--- START ---

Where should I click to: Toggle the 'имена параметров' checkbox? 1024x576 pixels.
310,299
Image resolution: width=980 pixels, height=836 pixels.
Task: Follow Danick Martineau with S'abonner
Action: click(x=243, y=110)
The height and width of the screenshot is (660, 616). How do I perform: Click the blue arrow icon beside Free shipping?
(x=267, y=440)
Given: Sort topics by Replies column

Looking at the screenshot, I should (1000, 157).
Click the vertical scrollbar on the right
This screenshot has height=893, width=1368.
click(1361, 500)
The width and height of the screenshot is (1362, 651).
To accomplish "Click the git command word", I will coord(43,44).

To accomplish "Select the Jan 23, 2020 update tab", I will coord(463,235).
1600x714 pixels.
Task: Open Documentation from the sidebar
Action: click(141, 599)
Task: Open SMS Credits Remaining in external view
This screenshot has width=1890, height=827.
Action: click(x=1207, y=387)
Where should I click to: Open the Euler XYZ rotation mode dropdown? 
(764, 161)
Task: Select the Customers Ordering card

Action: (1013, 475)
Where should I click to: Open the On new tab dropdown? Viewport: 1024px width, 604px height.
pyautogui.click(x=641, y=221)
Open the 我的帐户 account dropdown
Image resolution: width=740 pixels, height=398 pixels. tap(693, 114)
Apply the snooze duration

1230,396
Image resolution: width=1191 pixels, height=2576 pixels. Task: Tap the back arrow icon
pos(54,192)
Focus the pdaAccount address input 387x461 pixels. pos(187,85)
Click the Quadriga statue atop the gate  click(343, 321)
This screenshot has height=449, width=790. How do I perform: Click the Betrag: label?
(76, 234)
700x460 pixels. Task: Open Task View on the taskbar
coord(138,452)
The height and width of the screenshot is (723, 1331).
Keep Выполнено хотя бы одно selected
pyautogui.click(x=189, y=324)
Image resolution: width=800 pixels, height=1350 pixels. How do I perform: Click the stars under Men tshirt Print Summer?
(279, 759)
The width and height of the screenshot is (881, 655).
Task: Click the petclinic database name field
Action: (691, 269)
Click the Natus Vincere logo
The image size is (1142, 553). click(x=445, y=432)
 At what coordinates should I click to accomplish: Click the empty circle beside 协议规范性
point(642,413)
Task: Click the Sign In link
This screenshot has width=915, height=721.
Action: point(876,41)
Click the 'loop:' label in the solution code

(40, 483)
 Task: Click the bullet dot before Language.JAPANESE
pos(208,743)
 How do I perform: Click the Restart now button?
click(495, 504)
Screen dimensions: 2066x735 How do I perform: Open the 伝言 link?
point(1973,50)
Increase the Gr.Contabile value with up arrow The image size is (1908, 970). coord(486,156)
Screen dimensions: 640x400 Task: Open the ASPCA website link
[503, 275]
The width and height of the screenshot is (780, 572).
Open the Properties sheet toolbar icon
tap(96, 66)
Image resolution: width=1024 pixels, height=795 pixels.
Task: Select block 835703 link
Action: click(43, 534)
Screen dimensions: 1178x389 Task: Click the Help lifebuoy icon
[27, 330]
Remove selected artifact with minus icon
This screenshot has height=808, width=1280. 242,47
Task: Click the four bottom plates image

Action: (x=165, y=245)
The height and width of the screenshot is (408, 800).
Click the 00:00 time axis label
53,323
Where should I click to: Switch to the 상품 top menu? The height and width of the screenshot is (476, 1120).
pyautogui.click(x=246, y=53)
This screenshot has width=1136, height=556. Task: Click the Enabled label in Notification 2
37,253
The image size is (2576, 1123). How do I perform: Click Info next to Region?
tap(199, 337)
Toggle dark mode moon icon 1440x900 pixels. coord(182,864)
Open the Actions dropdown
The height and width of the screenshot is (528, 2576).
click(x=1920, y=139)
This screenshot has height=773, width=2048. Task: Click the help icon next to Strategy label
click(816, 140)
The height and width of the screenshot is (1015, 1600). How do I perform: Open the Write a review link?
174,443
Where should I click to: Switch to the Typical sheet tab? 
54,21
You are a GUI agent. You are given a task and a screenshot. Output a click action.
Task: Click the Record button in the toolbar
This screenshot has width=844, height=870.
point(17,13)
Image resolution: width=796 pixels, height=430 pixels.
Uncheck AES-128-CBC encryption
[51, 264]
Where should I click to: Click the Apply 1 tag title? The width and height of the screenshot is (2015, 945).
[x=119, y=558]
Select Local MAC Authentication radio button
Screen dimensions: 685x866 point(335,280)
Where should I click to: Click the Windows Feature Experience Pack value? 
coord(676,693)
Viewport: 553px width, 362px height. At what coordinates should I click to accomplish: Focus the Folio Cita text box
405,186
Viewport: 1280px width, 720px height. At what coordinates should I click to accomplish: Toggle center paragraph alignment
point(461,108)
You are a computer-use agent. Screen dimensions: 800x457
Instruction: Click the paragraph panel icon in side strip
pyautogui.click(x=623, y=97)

--- END ---

**About this task:**
Each entry should be reproduced in the output exactly.

**Your response:**
Where should I click to: Toggle the 'имена параметров' checkbox? 1024x576 pixels.
310,299
Image resolution: width=980 pixels, height=836 pixels.
Task: Follow Danick Martineau with S'abonner
Action: click(x=243, y=110)
The height and width of the screenshot is (660, 616). How do I perform: Click the blue arrow icon beside Free shipping?
(x=267, y=440)
Given: Sort topics by Replies column

Looking at the screenshot, I should (1000, 157).
Click the vertical scrollbar on the right
This screenshot has height=893, width=1368.
click(1361, 500)
The width and height of the screenshot is (1362, 651).
To accomplish "Click the git command word", I will coord(43,44).

To accomplish "Select the Jan 23, 2020 update tab", I will coord(463,235).
1600x714 pixels.
Task: Open Documentation from the sidebar
Action: click(141, 599)
Task: Open SMS Credits Remaining in external view
This screenshot has width=1890, height=827.
Action: click(x=1207, y=387)
Where should I click to: Open the Euler XYZ rotation mode dropdown? 
(764, 161)
Task: Select the Customers Ordering card

Action: (1013, 475)
Where should I click to: Open the On new tab dropdown? Viewport: 1024px width, 604px height.
pyautogui.click(x=641, y=221)
Open the 我的帐户 account dropdown
Image resolution: width=740 pixels, height=398 pixels. tap(693, 114)
Apply the snooze duration

1230,396
Image resolution: width=1191 pixels, height=2576 pixels. Task: Tap the back arrow icon
pos(54,192)
Focus the pdaAccount address input 387x461 pixels. pos(187,85)
Click the Quadriga statue atop the gate  click(343, 321)
This screenshot has height=449, width=790. How do I perform: Click the Betrag: label?
(76, 234)
700x460 pixels. Task: Open Task View on the taskbar
coord(138,452)
The height and width of the screenshot is (723, 1331).
Keep Выполнено хотя бы одно selected
pyautogui.click(x=189, y=324)
Image resolution: width=800 pixels, height=1350 pixels. How do I perform: Click the stars under Men tshirt Print Summer?
(279, 759)
The width and height of the screenshot is (881, 655).
Task: Click the petclinic database name field
Action: (691, 269)
Click the Natus Vincere logo
The image size is (1142, 553). click(x=445, y=432)
 At what coordinates should I click to accomplish: Click the empty circle beside 协议规范性
point(642,413)
Task: Click the Sign In link
This screenshot has width=915, height=721.
Action: point(876,41)
Click the 'loop:' label in the solution code

(40, 483)
 Task: Click the bullet dot before Language.JAPANESE
pos(208,743)
 How do I perform: Click the Restart now button?
click(495, 504)
Screen dimensions: 2066x735 How do I perform: Open the 伝言 link?
point(1973,50)
Increase the Gr.Contabile value with up arrow The image size is (1908, 970). coord(486,156)
Screen dimensions: 640x400 Task: Open the ASPCA website link
[503, 275]
The width and height of the screenshot is (780, 572).
Open the Properties sheet toolbar icon
tap(96, 66)
Image resolution: width=1024 pixels, height=795 pixels.
Task: Select block 835703 link
Action: click(43, 534)
Screen dimensions: 1178x389 Task: Click the Help lifebuoy icon
[27, 330]
Remove selected artifact with minus icon
This screenshot has height=808, width=1280. 242,47
Task: Click the four bottom plates image

Action: (x=165, y=245)
The height and width of the screenshot is (408, 800).
Click the 00:00 time axis label
53,323
Where should I click to: Switch to the 상품 top menu? The height and width of the screenshot is (476, 1120).
pyautogui.click(x=246, y=53)
This screenshot has width=1136, height=556. Task: Click the Enabled label in Notification 2
37,253
The image size is (2576, 1123). How do I perform: Click Info next to Region?
tap(199, 337)
Toggle dark mode moon icon 1440x900 pixels. coord(182,864)
Open the Actions dropdown
The height and width of the screenshot is (528, 2576).
click(x=1920, y=139)
This screenshot has height=773, width=2048. Task: Click the help icon next to Strategy label
click(816, 140)
The height and width of the screenshot is (1015, 1600). How do I perform: Open the Write a review link?
174,443
Where should I click to: Switch to the Typical sheet tab? 
54,21
You are a GUI agent. You are given a task and a screenshot. Output a click action.
Task: Click the Record button in the toolbar
This screenshot has width=844, height=870.
point(17,13)
Image resolution: width=796 pixels, height=430 pixels.
Uncheck AES-128-CBC encryption
[51, 264]
Where should I click to: Click the Apply 1 tag title? The width and height of the screenshot is (2015, 945).
[x=119, y=558]
Select Local MAC Authentication radio button
Screen dimensions: 685x866 point(335,280)
Where should I click to: Click the Windows Feature Experience Pack value? 
coord(676,693)
Viewport: 553px width, 362px height. At what coordinates should I click to accomplish: Focus the Folio Cita text box
405,186
Viewport: 1280px width, 720px height. At what coordinates should I click to accomplish: Toggle center paragraph alignment
point(461,108)
You are a computer-use agent. Screen dimensions: 800x457
Instruction: Click the paragraph panel icon in side strip
pyautogui.click(x=623, y=97)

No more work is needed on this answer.